● **Source data**
==================================================
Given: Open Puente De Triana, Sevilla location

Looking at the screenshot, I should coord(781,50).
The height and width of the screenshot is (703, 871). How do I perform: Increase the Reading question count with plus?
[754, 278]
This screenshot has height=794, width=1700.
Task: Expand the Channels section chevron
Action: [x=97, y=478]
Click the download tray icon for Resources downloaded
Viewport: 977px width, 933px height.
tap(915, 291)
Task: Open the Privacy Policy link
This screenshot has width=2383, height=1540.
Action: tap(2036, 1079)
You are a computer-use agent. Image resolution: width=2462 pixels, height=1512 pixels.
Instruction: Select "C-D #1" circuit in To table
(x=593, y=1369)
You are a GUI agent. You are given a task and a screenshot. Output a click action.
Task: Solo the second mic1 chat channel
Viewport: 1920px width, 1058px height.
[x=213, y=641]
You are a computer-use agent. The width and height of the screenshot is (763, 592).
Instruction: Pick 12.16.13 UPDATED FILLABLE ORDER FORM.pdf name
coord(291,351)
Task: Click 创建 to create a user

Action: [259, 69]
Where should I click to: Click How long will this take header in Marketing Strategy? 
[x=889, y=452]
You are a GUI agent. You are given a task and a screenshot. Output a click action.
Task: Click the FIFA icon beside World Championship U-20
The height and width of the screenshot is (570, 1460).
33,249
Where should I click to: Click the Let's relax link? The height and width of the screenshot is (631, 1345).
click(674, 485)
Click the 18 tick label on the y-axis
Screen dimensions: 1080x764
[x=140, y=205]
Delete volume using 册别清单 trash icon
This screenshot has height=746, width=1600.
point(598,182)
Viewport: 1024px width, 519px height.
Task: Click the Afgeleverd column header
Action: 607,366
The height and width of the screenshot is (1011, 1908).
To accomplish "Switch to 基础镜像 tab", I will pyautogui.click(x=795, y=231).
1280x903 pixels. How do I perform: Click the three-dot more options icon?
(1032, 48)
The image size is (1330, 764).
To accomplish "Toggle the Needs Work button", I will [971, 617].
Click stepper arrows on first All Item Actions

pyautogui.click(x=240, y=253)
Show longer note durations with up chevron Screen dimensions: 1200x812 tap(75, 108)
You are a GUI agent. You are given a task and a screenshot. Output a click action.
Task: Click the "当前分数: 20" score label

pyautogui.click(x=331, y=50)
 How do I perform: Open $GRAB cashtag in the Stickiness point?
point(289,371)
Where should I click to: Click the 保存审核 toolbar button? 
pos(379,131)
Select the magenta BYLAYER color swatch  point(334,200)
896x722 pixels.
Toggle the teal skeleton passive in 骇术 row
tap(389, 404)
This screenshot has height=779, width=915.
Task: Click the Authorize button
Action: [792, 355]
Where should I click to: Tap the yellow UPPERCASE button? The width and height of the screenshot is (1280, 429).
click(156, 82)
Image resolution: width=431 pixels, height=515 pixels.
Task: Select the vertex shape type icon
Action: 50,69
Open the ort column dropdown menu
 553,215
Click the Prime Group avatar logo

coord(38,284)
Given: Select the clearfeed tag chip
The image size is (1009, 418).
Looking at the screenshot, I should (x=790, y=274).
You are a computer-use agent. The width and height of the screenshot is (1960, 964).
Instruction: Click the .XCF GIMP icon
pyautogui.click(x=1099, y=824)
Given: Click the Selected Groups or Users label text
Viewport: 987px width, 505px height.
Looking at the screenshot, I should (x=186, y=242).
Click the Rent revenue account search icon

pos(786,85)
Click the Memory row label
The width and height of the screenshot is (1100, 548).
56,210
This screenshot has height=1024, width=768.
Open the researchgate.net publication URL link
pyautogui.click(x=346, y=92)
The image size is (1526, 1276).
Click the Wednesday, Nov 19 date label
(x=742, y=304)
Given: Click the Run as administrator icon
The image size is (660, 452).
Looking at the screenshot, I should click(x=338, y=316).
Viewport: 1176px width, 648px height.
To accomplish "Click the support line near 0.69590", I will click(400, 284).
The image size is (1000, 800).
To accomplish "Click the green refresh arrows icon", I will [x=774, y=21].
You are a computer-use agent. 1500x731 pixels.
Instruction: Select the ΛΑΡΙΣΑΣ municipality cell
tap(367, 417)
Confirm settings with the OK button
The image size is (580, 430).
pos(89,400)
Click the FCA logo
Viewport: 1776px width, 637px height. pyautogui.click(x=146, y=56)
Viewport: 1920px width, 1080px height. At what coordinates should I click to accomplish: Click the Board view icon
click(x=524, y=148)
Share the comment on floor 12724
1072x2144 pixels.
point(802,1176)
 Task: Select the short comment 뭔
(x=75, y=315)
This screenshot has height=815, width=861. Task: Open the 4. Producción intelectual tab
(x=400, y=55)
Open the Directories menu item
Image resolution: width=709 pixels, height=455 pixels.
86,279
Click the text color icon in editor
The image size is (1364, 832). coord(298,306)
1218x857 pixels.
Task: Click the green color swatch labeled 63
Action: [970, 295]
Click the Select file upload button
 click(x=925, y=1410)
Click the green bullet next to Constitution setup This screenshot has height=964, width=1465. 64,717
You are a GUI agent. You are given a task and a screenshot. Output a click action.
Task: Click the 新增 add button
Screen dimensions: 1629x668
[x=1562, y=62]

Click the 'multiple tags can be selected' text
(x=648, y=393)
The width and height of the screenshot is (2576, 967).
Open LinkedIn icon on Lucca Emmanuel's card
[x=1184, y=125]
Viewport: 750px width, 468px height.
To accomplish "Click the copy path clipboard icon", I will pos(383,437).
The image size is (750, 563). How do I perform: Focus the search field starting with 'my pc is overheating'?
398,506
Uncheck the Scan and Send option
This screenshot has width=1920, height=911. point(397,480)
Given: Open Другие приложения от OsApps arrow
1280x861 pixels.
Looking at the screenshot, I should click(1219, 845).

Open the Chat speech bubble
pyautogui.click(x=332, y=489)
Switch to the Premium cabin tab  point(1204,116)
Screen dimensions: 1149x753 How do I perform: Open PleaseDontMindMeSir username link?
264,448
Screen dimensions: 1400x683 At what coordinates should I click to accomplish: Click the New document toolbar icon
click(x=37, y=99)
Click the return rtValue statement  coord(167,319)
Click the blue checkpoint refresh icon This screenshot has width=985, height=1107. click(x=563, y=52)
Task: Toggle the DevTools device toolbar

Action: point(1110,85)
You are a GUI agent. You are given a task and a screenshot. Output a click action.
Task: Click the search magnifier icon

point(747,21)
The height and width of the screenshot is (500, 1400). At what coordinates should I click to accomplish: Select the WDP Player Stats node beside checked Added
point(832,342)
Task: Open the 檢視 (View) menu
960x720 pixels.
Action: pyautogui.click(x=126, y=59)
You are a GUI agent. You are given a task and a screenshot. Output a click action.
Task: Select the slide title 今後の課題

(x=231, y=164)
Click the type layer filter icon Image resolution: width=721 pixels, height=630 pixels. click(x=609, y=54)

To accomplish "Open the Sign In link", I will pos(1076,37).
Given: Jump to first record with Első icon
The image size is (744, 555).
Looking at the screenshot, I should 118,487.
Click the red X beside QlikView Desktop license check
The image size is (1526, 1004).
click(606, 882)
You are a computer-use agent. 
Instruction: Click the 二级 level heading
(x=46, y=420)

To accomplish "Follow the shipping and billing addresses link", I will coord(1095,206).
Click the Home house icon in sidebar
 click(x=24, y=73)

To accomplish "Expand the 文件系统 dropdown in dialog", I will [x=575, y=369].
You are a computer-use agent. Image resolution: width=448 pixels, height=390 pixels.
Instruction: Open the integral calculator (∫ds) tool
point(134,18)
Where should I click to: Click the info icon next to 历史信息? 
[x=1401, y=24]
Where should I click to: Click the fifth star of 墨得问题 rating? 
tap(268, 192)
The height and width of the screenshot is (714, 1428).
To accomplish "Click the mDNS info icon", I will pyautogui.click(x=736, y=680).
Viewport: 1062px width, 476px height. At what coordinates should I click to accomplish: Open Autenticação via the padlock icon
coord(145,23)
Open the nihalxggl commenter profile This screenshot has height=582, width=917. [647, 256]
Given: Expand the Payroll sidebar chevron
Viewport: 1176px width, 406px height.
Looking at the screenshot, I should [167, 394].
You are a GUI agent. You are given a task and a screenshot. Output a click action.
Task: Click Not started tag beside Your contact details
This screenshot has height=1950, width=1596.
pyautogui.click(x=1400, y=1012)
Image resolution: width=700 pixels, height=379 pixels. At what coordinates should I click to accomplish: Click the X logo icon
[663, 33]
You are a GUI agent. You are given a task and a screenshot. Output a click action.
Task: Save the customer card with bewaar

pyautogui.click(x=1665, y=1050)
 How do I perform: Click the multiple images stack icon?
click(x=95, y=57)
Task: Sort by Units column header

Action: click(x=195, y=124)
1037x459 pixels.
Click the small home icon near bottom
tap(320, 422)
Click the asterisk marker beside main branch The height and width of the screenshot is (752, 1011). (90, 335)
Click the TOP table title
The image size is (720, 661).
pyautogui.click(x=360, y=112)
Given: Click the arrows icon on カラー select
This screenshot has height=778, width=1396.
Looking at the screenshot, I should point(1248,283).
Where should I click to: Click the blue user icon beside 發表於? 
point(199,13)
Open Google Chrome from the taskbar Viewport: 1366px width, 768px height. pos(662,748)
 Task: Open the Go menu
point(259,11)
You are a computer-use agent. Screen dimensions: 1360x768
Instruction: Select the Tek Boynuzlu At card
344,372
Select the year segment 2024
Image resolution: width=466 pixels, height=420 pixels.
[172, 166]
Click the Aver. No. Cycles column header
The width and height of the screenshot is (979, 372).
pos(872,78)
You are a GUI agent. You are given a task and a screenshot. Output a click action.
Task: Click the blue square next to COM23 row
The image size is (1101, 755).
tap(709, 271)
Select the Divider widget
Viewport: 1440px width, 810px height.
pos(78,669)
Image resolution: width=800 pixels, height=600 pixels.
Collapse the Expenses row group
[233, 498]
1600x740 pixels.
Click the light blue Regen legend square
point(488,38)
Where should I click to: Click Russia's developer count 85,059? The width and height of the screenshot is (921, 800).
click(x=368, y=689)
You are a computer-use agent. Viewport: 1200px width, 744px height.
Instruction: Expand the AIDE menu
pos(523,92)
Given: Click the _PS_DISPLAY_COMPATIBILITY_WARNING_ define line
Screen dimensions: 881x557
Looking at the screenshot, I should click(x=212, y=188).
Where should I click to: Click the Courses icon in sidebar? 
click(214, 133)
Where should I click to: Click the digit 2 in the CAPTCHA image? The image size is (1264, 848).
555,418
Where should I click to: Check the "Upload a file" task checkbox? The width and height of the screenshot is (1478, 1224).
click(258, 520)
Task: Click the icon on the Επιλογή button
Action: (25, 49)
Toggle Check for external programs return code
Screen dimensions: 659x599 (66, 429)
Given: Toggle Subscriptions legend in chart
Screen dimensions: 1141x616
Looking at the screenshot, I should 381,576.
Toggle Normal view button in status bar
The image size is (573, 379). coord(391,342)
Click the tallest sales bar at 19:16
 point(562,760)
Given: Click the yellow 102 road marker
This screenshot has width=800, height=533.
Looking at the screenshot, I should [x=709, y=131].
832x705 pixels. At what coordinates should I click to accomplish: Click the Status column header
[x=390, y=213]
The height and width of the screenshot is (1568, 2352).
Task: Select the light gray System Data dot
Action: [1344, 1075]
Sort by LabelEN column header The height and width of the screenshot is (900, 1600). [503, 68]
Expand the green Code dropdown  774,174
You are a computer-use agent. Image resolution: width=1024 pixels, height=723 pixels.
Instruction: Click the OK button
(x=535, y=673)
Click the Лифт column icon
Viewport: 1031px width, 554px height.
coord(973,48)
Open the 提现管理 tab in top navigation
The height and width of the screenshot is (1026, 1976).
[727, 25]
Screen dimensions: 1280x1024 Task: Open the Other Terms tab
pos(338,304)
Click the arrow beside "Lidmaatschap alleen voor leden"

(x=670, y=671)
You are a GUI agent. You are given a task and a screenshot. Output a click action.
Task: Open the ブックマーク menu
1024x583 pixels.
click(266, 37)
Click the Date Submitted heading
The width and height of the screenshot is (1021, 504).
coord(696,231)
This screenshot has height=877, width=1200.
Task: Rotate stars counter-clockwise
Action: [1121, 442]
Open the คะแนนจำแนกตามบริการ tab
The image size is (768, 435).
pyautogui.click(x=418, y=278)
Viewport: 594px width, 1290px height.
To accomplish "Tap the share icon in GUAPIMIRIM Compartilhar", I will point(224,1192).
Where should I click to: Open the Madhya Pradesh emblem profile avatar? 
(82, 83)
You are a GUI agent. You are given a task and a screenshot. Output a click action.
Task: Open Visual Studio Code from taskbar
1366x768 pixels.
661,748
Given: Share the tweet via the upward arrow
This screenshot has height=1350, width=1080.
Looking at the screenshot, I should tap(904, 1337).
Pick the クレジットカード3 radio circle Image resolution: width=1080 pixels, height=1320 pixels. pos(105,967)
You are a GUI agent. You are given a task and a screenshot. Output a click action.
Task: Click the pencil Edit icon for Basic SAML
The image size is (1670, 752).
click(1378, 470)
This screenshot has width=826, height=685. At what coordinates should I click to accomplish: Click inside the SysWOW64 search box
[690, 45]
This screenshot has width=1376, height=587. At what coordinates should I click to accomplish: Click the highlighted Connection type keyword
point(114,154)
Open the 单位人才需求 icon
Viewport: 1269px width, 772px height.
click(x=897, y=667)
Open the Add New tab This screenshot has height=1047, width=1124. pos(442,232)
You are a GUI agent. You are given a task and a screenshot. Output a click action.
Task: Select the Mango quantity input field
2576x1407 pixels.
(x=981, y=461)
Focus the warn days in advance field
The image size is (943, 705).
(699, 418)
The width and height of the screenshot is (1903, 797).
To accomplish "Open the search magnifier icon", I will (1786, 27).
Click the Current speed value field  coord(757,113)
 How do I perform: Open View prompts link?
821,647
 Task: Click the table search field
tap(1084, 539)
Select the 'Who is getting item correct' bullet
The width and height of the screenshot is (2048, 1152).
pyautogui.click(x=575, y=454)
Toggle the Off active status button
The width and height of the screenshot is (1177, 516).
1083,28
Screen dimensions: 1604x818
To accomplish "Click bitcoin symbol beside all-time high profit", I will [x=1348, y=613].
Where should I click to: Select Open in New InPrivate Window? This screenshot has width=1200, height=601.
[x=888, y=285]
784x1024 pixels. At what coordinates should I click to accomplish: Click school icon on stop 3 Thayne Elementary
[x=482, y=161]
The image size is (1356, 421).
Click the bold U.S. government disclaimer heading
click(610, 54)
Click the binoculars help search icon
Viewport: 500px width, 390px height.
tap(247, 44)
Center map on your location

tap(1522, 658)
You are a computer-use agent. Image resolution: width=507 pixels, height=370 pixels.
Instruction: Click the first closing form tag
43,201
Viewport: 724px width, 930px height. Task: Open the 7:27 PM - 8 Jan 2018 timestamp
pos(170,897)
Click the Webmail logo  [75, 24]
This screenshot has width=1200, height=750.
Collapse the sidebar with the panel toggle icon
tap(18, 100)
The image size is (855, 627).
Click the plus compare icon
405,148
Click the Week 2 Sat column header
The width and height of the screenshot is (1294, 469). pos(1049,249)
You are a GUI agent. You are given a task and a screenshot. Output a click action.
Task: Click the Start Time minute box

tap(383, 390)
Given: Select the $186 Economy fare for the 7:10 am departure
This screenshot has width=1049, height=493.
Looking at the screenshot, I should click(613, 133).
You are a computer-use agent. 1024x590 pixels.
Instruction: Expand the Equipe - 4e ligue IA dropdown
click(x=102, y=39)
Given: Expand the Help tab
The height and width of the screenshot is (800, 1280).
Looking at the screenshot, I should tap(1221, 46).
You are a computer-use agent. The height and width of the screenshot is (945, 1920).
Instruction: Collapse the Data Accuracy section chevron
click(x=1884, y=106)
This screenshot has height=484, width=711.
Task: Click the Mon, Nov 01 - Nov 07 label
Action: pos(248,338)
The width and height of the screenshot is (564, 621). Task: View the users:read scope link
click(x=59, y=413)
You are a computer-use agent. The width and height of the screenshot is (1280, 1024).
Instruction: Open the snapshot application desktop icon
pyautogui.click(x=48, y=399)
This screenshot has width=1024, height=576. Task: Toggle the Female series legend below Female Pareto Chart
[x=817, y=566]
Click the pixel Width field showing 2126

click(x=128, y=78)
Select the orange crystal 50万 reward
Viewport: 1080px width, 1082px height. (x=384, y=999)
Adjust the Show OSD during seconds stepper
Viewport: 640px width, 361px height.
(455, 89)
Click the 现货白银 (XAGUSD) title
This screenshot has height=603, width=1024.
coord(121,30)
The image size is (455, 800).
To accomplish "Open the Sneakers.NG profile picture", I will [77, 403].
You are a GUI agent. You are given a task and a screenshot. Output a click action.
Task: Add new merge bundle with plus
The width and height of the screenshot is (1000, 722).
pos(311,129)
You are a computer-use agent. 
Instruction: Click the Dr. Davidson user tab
==================================================
● **Requirement**
Which lines of the data include the string "marker"? Find them and copy each one.

● **Your response**
Click the asterisk marker beside main branch The height and width of the screenshot is (752, 1011). (90, 335)
Given: Click the yellow 102 road marker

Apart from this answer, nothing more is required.